** YOUR TASK **
Quote all of the records below word for word, leaving the pictures out of your answer.

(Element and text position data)
=-=-=

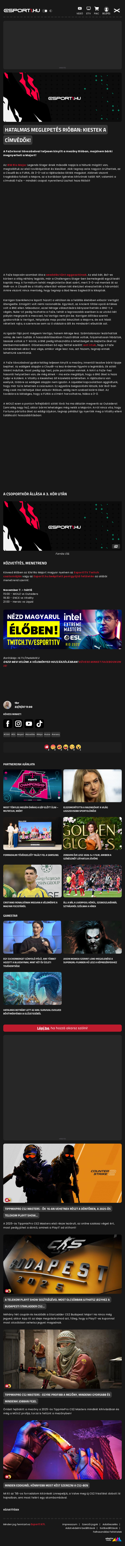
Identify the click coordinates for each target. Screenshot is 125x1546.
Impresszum (69, 1524)
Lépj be (43, 1028)
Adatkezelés (110, 1524)
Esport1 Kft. (38, 1524)
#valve (47, 734)
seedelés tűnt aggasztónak (66, 275)
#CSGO (7, 734)
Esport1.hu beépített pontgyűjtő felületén (64, 576)
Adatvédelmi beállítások (80, 1528)
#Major (40, 734)
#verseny (56, 734)
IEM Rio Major (17, 165)
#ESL (13, 734)
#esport (20, 734)
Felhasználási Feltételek (107, 1531)
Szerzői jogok (90, 1524)
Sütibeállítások (109, 1528)
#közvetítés (30, 734)
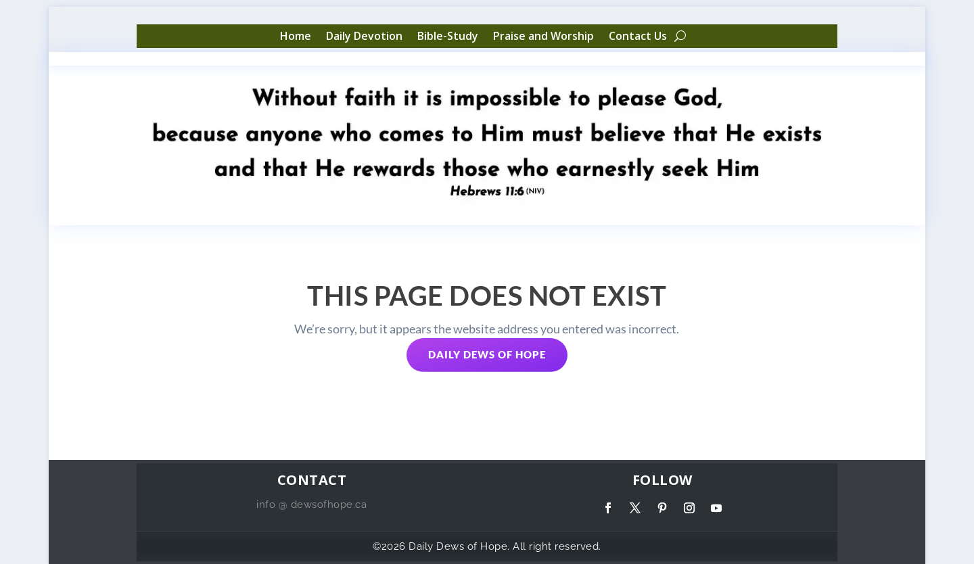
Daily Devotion (364, 36)
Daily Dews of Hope (487, 354)
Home (295, 36)
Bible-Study (447, 36)
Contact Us (638, 36)
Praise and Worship (543, 36)
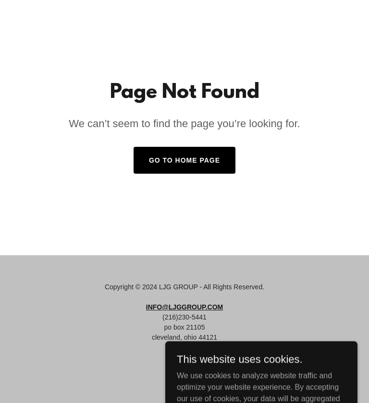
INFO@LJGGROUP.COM (184, 307)
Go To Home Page (184, 160)
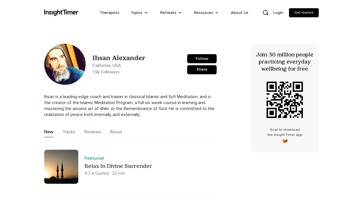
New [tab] (48, 132)
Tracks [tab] (68, 132)
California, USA (106, 65)
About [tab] (116, 132)
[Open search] (265, 12)
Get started (303, 12)
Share (202, 69)
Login (278, 12)
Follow (202, 58)
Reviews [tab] (93, 132)
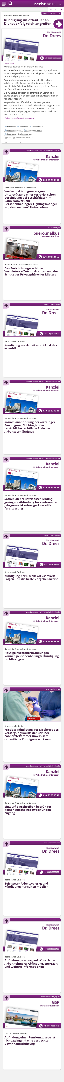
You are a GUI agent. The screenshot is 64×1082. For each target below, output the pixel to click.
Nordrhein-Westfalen (24, 137)
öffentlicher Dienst (34, 130)
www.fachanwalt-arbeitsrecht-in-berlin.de (43, 151)
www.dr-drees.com (51, 13)
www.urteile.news (52, 689)
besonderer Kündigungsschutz (19, 134)
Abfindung (24, 126)
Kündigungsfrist (38, 126)
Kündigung (11, 126)
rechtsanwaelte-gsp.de (50, 997)
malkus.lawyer (54, 227)
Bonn (9, 137)
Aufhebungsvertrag (14, 130)
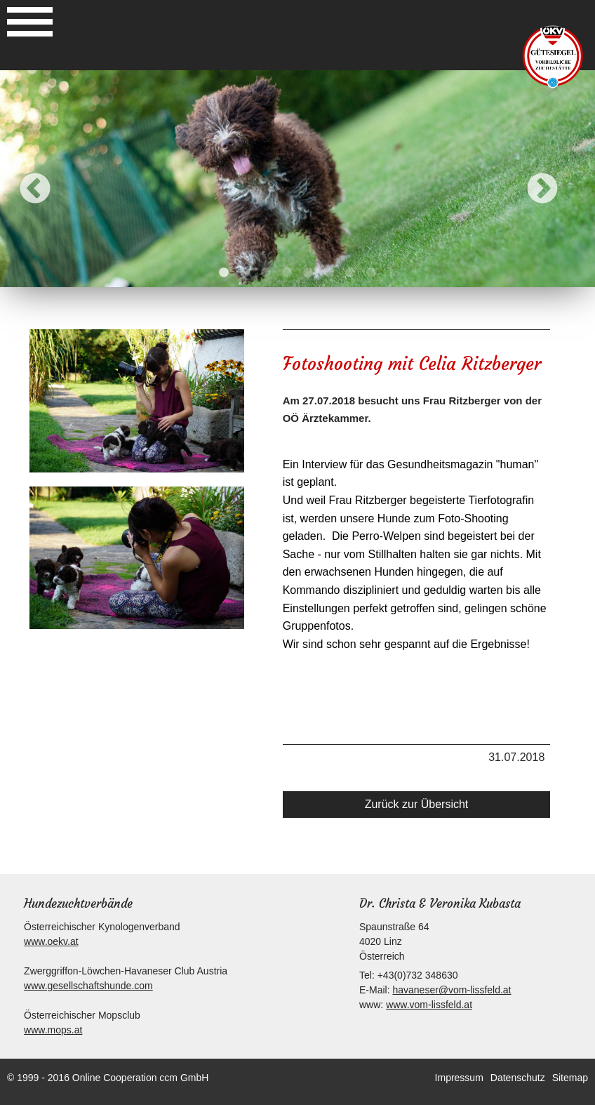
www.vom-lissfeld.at (429, 1004)
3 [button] (266, 273)
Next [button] (542, 189)
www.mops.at (53, 1029)
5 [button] (308, 273)
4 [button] (287, 273)
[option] (297, 178)
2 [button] (245, 273)
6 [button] (329, 273)
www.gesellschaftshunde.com (88, 985)
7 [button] (350, 273)
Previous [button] (35, 189)
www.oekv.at (51, 941)
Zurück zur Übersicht (417, 804)
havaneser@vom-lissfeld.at (451, 989)
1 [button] (224, 273)
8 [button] (371, 273)
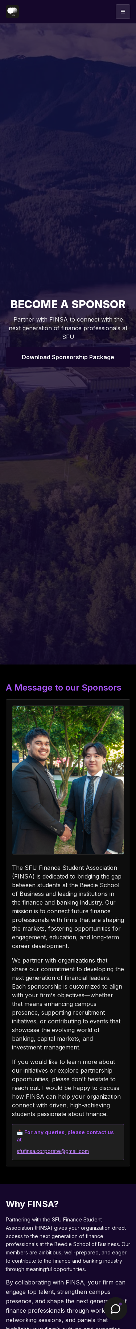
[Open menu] (123, 11)
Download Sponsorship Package (68, 357)
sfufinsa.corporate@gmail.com (53, 1151)
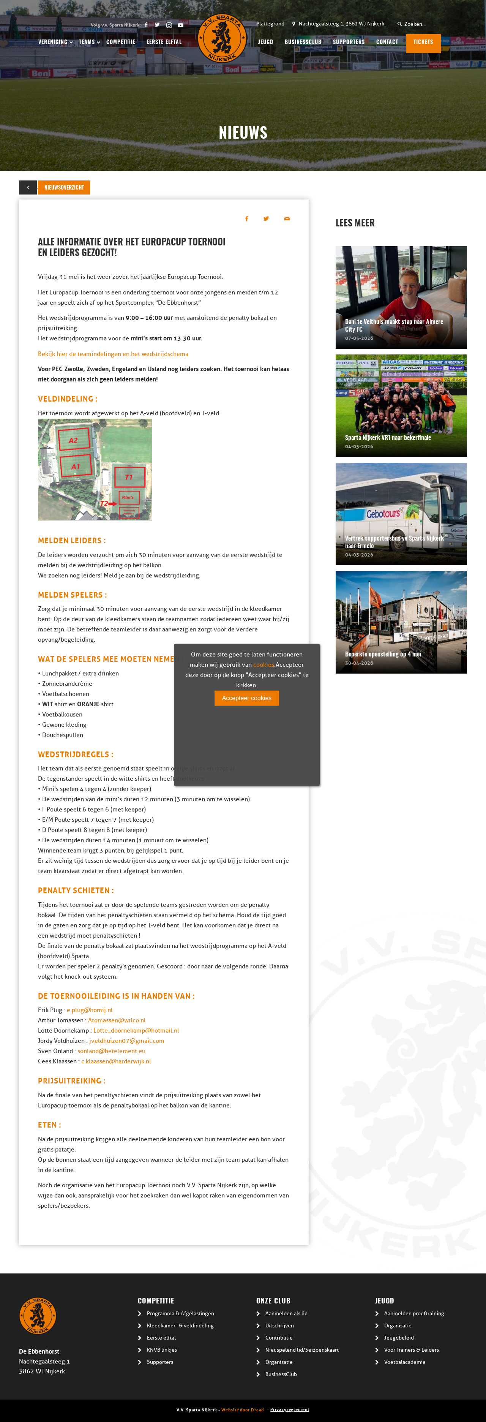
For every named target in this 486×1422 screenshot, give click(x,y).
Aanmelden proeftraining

=-=-=

** ANSWER BELOW **
Identify the click coordinates for each target. Screenshot is 125x1546.
Impresszum (69, 1524)
Lépj be (43, 1028)
Adatkezelés (110, 1524)
Esport1 Kft. (38, 1524)
#valve (47, 734)
seedelés tűnt aggasztónak (66, 275)
#CSGO (7, 734)
Esport1.hu beépített pontgyűjtő felületén (64, 576)
Adatvédelmi beállítások (80, 1528)
#Major (40, 734)
#verseny (56, 734)
IEM Rio Major (17, 165)
#ESL (13, 734)
#esport (20, 734)
Felhasználási Feltételek (107, 1531)
Szerzői jogok (90, 1524)
Sütibeállítások (109, 1528)
#közvetítés (30, 734)
Daily Devotion (364, 36)
Daily Dews of Hope (487, 354)
Home (295, 36)
Bible-Study (447, 36)
Contact Us (638, 36)
Praise and Worship (543, 36)
INFO@LJGGROUP.COM (184, 307)
Go To Home Page (184, 160)
New [tab] (48, 132)
Tracks [tab] (68, 132)
California, USA (106, 65)
About [tab] (116, 132)
[Open search] (265, 12)
Get started (303, 12)
Share (202, 69)
Login (278, 12)
Follow (202, 58)
Reviews [tab] (93, 132)
You are a GUI agent. The screenshot is 64×1082. For each target below, output the pixel to click.
Nordrhein-Westfalen (24, 137)
öffentlicher Dienst (34, 130)
www.fachanwalt-arbeitsrecht-in-berlin.de (43, 151)
www.dr-drees.com (51, 13)
www.urteile.news (52, 689)
besonderer Kündigungsschutz (19, 134)
Abfindung (24, 126)
Kündigungsfrist (38, 126)
Kündigung (11, 126)
rechtsanwaelte-gsp.de (50, 997)
malkus.lawyer (54, 227)
Bonn (9, 137)
Aufhebungsvertrag (14, 130)
www.vom-lissfeld.at (429, 1004)
3 [button] (266, 273)
Next [button] (542, 189)
www.mops.at (53, 1029)
5 [button] (308, 273)
4 [button] (287, 273)
[option] (297, 178)
2 [button] (245, 273)
6 [button] (329, 273)
www.gesellschaftshunde.com (88, 985)
7 [button] (350, 273)
Previous [button] (35, 189)
www.oekv.at (51, 941)
Zurück zur Übersicht (417, 804)
havaneser@vom-lissfeld.at (451, 989)
1 [button] (224, 273)
8 [button] (371, 273)
[Open menu] (123, 11)
Download Sponsorship Package (68, 357)
sfufinsa.corporate@gmail.com (53, 1151)
For every named target in this 486×1422 screenshot, give click(x,y).
Aanmelden proeftraining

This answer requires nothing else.